Kaylee

  • Date of Birth: 02/02/2010
  • Date of Passing: 11/21/2024

My sweet girl. I’ve cried countless tears for you over the past few days. Even though we knew this day would come, nothing prepared us for losing you. You gave us 14 1/2 wonderful years… but no amount of time would have been long enough. We faced so many ups and downs together, and I don’t think I could have made it without you. You were always by my side, comforting me, making me laugh and bringing me so much joy… regardless of what life put you through. I know it wasn’t easy. Multiple surgeries, double knee injuries, arthritis, Cushing’s Syndrome and kidney failure. Life kept trying to push you down, but you selflessly kept pushing through. I couldn’t have asked for a more perfect dog.
There are so many things that I want to say, but I still can’t find the words.
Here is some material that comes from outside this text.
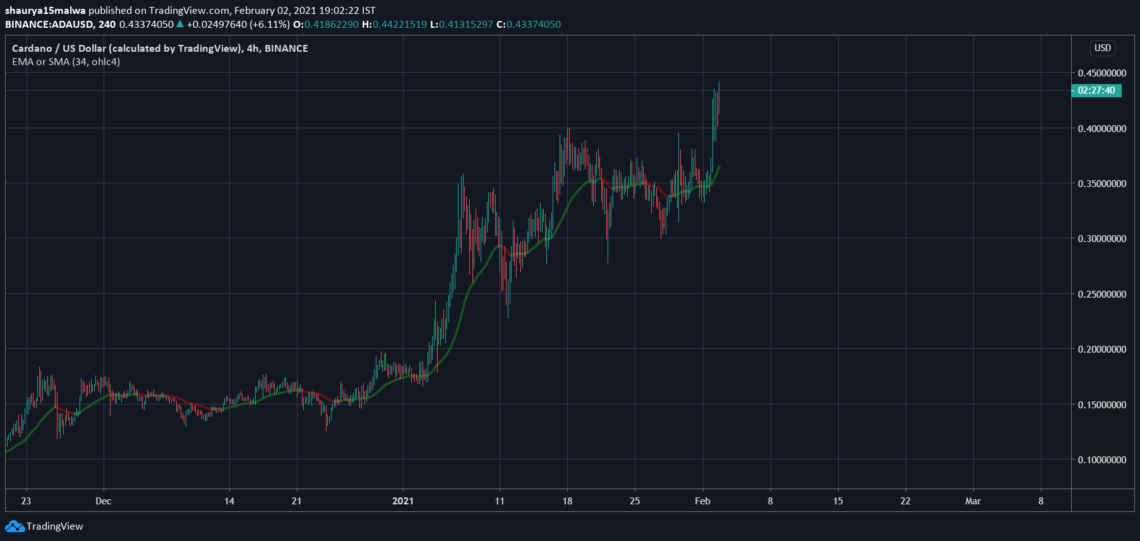Click the 0.45000000 price axis label
The image size is (1140, 541).
[x=1103, y=73]
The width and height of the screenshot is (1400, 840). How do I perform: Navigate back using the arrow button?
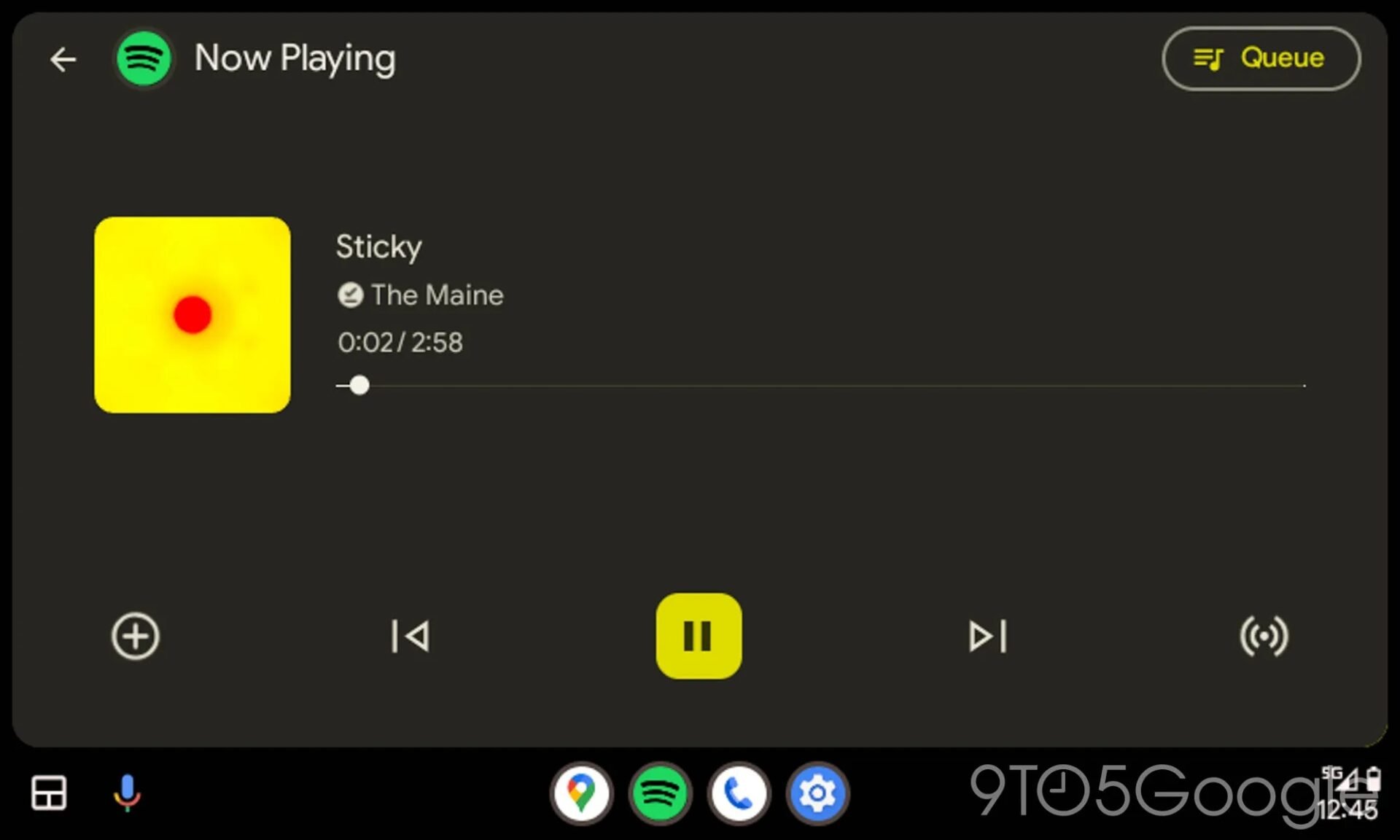pos(63,58)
My heart is shattered. My brain hurts. It’s quiet around here now… too quiet. No obsessive water drinking or panting. No more stare downs as it approached breakfast, dinner and medicine time. I can’t believe how much I miss those things.
I’m so thankful that we got to be there with you, to hold you at the end. It hurt so much letting you go, but your pain is over now. Go be with Lexi. Play ball, run around, chase squirrels, enjoy seeing and hearing again. I will keep you in my heart forever and hold the memories tight, until I can hold you again.
I love you Kaylee. Forever and Ever.

  • November 25, 2024
    Will miss you forever!! Love you!!
  • November 26, 2024
    We adopt pets knowing all along that some day our hearts are going to be broken as their lifespan is way too short. Just knowing that she had a happy and loving home makes it all worth while. You can take comfort in knowing that she loved you and you loved her and she had a happy life. Love you all!